Da mesma forma, tudo o que a “moça” fez, antes, serve para demonstrar que ela queria o que ocorreu por debaixo dos panos, e em nenhum momento opôs empecilho a nada, aquiescendo e indo, depois da bebedeira espontânea e da “pegação”, para a cama com o “modelo”. A continuação das carícias era natural, para ambos, naquela hipótese.

Por seu turno, não se vislumbra, na conduta dele, o elemento subjetivo do tipo penal, traduzido no dolo de manter com ela conjunção carnal ou praticar ato libidinoso, aproveitando-se de alguma impossibilidade no oferecimento de oposição.

Diferente seria se ele a tivesse dopado ou amarrado e, aproveitando da situação concreta, intencionalmente, praticado carícias íntimas ou penetração.

A verdade é que o “modelo”, evidentemente, não praticou ilícito algum, e está tendo sua dignidade e reputação violentamente maculadas.

Aliás, pelos parâmetros do programa, nem de imoral ou indecente se pode reputar a conduta, que não é inédita.

Causa perplexidade o fato de que o próprio Big Brother, incentivador de comportamentos semelhantes, tenha expulsado da casa o “modelo”, sob o pretexto de conduta inadequada, passando aos espectadores a impressão de que houve algo muito grave, quiçá crime.

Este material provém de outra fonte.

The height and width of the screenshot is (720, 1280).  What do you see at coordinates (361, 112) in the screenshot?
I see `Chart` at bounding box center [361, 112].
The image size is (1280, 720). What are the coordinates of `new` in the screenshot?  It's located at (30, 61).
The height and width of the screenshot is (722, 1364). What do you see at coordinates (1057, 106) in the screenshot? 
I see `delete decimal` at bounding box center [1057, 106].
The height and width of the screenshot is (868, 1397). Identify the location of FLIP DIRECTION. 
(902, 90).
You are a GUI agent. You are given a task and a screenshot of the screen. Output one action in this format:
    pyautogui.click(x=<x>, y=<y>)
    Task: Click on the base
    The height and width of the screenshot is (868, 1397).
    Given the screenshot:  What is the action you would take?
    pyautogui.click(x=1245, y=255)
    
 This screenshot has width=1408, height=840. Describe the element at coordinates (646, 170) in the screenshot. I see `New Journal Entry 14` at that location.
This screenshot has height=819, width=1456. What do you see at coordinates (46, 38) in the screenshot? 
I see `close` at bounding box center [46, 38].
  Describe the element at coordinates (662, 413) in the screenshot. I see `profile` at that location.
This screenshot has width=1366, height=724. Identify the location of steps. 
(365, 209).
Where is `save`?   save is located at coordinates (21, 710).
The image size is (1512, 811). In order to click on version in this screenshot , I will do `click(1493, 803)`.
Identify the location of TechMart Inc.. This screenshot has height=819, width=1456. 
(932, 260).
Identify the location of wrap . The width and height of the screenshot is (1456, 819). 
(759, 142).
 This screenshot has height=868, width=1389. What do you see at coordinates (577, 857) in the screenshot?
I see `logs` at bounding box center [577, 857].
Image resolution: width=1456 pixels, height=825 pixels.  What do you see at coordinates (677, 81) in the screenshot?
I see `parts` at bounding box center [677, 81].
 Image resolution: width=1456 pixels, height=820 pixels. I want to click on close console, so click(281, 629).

Ao invés de defendê-lo, pela prática das ações institucionalmente estimuladas no programa, queimaram-no, enlameando sua imagem, prejudicando-o pessoal e profissionalmente.

Como disse o colega José Marcelo Côrtes, com sua peculiar inteligência, no mínimo, impediram indebitamente o rapaz de receber o prêmio de um milhão e meio de reais, tirante o labéu à sua honra (que bela indenização!).

Resta saber quem serão os próximos participantes do programa a movimentarem-se embaixo dos lençóis do Big Brother. E o próximo a ser assado no microondas global.

Termino com Titãs, que tantas vezes cantou no Chacrinha, onde não havia edredon, mas tinha bacalhau: “polícia para quem precisa, polícia para quem precisa de polícia”.